Napoleon Hill writes in "Napoleon Hill's A Year of Growing Rich":

"Benjamin Disraeli, one of England's greatest prime ministers, attained that high station through the sheer power of his will, directed by definiteness of purpose. He began his career as an author, but he was not highly successful in that field. He published a dozen or more books, but none of them made any great impression on the public. Failing in this field, he accepted his defeat only as a challenge to greater effort in some other field. Thus he entered politics with his mind definitely set upon becoming minister of the far-flung British Empire.

In 1837, he became a member of parliament from Maidstone, but his first speech in parliament was universally regarded as a flat failure. Again, he accepted his defeat as a challenge to try once more.

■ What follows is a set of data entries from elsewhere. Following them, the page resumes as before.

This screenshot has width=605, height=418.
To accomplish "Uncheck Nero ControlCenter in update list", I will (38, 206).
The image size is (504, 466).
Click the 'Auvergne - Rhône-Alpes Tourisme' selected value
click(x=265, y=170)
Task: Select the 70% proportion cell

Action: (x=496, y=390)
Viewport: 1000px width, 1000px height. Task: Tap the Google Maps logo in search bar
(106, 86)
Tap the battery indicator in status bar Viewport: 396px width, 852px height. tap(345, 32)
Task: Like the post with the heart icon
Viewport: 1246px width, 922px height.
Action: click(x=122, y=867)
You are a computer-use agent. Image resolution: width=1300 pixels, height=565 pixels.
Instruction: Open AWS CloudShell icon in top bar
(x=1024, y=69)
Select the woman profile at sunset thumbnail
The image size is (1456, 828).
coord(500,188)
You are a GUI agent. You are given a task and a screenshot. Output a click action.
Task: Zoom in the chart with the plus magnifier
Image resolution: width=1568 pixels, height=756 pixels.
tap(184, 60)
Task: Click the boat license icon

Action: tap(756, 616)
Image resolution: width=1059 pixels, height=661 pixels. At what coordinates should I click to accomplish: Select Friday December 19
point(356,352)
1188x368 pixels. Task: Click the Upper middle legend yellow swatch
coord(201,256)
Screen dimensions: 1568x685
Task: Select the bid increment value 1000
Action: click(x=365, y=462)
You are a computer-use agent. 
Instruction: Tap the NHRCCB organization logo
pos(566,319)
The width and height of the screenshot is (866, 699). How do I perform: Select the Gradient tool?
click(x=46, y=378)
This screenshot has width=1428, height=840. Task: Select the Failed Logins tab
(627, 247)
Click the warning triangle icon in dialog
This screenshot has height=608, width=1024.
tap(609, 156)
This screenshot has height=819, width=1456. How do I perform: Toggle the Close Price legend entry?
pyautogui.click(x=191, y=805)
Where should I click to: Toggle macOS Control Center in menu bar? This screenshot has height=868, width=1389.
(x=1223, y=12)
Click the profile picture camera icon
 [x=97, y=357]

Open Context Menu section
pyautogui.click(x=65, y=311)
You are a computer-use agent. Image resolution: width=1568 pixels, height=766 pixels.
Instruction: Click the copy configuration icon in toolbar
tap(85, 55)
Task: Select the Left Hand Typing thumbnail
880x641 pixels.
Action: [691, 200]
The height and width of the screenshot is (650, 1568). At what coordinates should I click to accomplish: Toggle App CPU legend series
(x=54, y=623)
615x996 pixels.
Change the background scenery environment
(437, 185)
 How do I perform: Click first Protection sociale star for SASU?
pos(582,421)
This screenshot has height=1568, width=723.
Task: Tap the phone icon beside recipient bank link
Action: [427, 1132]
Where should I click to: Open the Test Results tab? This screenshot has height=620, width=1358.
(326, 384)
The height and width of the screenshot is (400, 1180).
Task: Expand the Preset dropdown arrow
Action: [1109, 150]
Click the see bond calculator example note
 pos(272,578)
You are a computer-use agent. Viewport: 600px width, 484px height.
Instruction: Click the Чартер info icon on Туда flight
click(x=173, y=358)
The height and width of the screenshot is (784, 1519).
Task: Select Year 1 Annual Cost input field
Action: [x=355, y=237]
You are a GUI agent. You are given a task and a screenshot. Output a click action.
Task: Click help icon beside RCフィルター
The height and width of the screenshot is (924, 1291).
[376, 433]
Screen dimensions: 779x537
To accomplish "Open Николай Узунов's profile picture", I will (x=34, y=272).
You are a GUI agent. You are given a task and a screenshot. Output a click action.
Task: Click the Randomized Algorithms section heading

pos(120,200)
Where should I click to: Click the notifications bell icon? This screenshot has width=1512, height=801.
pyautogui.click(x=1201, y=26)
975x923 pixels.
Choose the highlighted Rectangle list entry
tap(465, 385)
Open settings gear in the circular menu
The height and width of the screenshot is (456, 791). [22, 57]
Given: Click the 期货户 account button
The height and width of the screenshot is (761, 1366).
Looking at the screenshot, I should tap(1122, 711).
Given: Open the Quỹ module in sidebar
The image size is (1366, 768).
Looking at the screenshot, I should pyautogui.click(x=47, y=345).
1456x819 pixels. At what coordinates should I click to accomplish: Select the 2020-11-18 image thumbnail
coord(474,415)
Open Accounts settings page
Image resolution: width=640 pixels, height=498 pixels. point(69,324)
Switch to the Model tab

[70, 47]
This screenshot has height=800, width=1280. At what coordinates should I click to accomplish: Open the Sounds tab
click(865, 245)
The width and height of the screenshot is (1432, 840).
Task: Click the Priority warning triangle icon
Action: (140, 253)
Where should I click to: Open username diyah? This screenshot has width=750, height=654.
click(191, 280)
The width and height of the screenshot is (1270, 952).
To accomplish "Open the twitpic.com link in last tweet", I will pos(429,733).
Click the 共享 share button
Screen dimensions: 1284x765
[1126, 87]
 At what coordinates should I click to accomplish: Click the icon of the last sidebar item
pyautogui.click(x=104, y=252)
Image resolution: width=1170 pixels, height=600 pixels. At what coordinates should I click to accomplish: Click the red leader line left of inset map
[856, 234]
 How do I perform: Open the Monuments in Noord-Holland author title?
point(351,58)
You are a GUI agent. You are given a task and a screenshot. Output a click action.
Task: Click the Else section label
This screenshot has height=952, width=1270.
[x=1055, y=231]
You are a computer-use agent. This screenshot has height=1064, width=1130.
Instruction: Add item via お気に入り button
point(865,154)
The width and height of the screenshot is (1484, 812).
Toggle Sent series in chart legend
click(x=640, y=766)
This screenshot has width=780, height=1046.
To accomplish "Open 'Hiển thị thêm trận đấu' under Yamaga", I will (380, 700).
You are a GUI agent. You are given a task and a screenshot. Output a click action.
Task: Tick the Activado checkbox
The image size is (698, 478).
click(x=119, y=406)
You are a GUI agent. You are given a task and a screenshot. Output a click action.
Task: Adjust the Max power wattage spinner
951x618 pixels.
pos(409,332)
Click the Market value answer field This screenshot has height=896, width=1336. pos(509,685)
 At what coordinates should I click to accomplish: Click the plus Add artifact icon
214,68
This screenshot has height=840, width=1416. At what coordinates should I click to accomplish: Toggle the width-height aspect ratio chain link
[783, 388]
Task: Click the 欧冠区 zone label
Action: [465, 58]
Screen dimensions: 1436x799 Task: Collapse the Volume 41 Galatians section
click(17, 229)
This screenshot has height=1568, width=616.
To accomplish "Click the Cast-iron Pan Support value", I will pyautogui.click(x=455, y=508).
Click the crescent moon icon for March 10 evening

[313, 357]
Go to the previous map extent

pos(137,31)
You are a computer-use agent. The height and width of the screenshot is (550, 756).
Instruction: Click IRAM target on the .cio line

Fighting on, with never a thought of quitting, he became a leader of the House of Commons by 1858, and later became the chancellor of the exchequer. In 1868, he realized his definite purpose by becoming prime minister.

There he met with terrific opposition (his testing time was at hand), which resulted in his resignation. But far from accepting his temporary defeat as failure, he staged a comeback and was elected prime minister a second time, after which he became the great builder of an empire and extended his influence in many different direction.

When the going was the hardest, Disreali drew on his willpower to its greatest capacity. It sustained him through the emergencies of temporary defeat and brought him through to victory. In summarizing his achievements in one short sentence, he said “The secret of success is constancy of purpose!”